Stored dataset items
* * * *
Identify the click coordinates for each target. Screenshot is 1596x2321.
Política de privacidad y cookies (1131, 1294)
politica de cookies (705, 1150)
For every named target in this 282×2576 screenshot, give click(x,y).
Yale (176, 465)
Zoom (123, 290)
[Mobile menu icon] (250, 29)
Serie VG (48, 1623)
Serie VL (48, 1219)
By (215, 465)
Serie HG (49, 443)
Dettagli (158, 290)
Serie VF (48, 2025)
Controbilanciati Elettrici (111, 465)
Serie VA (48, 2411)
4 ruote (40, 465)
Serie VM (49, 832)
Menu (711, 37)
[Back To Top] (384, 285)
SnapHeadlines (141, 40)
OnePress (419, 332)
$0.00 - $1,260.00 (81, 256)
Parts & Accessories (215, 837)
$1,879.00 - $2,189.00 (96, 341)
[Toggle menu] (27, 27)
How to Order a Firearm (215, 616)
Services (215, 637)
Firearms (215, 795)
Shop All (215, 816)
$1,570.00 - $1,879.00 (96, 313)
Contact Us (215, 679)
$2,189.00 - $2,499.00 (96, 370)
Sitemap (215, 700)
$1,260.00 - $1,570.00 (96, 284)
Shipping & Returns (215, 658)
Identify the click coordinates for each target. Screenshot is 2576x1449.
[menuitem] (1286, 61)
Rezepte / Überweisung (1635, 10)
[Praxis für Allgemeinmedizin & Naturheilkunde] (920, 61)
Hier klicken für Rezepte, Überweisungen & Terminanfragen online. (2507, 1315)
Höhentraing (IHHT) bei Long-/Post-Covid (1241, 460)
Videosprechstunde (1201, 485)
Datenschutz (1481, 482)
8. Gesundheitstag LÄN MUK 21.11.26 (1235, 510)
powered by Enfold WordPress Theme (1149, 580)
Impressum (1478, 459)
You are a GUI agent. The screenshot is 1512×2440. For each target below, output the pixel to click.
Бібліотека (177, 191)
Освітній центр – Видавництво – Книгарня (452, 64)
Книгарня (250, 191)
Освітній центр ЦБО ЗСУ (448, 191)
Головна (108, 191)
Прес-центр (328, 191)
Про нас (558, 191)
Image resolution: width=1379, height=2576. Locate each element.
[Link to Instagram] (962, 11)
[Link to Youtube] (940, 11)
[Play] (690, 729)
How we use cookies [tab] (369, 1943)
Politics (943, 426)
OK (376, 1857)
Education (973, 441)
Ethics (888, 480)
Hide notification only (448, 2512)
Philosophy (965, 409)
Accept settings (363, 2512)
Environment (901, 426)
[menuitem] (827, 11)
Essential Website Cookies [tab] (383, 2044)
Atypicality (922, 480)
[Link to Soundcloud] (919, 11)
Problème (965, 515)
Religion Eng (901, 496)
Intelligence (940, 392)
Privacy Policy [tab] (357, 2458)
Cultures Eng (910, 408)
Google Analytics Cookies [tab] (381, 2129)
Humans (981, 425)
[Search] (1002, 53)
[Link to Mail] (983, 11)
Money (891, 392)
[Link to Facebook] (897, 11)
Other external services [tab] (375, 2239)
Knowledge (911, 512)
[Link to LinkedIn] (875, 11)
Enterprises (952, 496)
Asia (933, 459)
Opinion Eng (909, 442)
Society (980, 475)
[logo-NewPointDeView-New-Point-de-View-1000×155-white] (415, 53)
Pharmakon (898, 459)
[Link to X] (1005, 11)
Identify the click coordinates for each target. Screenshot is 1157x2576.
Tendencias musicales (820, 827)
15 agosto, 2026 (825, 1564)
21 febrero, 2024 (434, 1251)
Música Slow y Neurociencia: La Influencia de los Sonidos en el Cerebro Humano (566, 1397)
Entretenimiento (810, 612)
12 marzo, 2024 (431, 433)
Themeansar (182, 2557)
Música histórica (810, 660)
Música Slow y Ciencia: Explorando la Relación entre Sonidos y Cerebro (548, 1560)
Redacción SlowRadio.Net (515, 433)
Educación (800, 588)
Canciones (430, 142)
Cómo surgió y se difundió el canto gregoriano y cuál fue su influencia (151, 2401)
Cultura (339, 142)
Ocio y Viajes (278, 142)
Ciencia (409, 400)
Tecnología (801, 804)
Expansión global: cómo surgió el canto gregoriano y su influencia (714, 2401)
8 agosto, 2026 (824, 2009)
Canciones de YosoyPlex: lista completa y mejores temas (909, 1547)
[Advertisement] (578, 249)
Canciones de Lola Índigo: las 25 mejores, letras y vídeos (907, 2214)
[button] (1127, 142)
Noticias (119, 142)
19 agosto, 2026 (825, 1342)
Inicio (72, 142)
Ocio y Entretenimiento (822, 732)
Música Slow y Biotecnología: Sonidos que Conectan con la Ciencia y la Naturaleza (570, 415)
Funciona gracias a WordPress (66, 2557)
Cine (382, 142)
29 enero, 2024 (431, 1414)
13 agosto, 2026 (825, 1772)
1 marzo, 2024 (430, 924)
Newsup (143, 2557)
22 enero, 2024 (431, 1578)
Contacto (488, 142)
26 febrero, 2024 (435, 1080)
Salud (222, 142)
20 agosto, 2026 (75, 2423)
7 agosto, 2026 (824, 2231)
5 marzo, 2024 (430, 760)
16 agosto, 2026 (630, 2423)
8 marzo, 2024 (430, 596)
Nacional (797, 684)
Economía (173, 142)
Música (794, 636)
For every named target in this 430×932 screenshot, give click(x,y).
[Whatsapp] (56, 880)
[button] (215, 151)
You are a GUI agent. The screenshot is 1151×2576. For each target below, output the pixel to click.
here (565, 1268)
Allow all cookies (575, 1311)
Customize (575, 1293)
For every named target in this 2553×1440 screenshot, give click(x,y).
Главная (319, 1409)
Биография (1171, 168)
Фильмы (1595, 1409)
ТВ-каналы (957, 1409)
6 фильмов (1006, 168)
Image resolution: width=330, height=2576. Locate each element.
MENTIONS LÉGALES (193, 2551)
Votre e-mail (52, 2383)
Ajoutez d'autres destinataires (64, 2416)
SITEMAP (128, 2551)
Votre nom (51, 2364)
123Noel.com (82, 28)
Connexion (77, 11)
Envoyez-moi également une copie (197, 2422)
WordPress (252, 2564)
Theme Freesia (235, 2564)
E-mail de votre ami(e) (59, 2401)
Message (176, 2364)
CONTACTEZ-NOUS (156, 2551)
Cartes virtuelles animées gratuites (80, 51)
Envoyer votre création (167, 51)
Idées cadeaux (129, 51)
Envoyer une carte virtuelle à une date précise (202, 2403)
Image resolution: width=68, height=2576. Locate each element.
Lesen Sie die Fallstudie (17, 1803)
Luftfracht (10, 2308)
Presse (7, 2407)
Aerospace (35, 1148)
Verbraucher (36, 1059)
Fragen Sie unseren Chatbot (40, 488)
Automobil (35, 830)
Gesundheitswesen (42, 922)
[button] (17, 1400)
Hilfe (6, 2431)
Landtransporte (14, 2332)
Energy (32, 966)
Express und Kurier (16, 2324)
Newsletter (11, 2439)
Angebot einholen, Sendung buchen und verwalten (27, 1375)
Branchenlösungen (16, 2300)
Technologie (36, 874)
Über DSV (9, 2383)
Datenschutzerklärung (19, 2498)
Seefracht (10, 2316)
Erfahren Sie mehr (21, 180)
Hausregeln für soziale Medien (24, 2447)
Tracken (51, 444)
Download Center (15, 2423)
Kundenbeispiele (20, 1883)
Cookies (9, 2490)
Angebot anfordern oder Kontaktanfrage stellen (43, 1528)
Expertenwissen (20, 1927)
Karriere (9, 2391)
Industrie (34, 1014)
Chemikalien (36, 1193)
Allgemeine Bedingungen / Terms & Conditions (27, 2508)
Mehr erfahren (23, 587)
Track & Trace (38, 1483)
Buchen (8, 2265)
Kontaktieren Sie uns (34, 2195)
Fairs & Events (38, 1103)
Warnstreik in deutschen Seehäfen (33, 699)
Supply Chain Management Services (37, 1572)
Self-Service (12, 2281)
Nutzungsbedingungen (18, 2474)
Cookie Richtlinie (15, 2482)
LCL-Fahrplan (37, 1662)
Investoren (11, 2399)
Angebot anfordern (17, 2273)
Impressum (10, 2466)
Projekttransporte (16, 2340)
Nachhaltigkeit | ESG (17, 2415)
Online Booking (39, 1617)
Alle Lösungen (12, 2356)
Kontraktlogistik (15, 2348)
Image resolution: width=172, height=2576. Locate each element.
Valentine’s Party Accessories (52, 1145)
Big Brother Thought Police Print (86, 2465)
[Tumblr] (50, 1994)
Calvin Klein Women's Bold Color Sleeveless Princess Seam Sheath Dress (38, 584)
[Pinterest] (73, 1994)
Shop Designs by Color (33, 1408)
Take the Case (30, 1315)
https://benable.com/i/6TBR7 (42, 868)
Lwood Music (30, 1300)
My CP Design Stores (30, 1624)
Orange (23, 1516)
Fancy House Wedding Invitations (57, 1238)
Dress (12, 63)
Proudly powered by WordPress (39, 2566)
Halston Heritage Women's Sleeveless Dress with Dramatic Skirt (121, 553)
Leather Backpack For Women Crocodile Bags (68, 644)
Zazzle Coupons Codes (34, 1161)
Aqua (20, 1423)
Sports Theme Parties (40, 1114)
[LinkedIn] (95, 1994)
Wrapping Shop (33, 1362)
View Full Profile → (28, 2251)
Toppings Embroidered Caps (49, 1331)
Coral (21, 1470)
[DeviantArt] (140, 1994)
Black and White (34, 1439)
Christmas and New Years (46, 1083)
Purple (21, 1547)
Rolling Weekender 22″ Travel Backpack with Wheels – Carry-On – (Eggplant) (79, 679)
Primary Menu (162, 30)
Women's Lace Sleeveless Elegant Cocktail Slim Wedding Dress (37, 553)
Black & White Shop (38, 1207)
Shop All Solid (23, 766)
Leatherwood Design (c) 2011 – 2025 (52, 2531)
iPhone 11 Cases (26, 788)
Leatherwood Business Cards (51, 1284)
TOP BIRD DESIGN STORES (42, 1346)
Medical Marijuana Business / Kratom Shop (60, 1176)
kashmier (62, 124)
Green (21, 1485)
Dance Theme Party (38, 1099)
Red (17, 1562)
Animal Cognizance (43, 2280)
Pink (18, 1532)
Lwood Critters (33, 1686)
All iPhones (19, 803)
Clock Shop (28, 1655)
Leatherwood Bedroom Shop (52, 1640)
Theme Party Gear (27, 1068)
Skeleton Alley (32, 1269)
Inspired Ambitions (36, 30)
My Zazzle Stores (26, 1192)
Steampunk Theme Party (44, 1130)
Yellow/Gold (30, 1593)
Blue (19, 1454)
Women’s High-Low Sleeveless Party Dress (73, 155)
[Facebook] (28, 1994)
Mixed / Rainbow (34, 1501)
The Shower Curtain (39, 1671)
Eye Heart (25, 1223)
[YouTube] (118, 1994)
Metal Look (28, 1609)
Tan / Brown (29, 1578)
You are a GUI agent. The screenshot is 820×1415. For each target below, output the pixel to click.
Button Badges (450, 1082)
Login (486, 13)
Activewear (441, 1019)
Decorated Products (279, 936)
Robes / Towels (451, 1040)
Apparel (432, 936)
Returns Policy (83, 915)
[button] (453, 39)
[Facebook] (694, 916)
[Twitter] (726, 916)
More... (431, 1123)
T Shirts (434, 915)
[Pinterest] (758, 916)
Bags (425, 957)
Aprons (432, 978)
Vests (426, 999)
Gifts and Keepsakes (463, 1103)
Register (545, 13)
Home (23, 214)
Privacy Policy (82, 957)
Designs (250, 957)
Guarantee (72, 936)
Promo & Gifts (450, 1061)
* * * *
### [Work instruction]
Go to the line with "Connexion (77, 11)" in the entries above and repeat every line from there through the line with "Gesundheitswesen (42, 922)", exactly and with no other text.

### [Problem solution]
Connexion (77, 11)
Envoyez-moi également une copie (197, 2422)
WordPress (252, 2564)
Theme Freesia (235, 2564)
E-mail de votre ami(e) (59, 2401)
Message (176, 2364)
CONTACTEZ-NOUS (156, 2551)
Cartes virtuelles animées gratuites (80, 51)
Envoyer votre création (167, 51)
Idées cadeaux (129, 51)
Envoyer une carte virtuelle à une date précise (202, 2403)
Image resolution: width=68, height=2576. Locate each element.
Lesen Sie die Fallstudie (17, 1803)
Luftfracht (10, 2308)
Presse (7, 2407)
Aerospace (35, 1148)
Verbraucher (36, 1059)
Fragen Sie unseren Chatbot (40, 488)
Automobil (35, 830)
Gesundheitswesen (42, 922)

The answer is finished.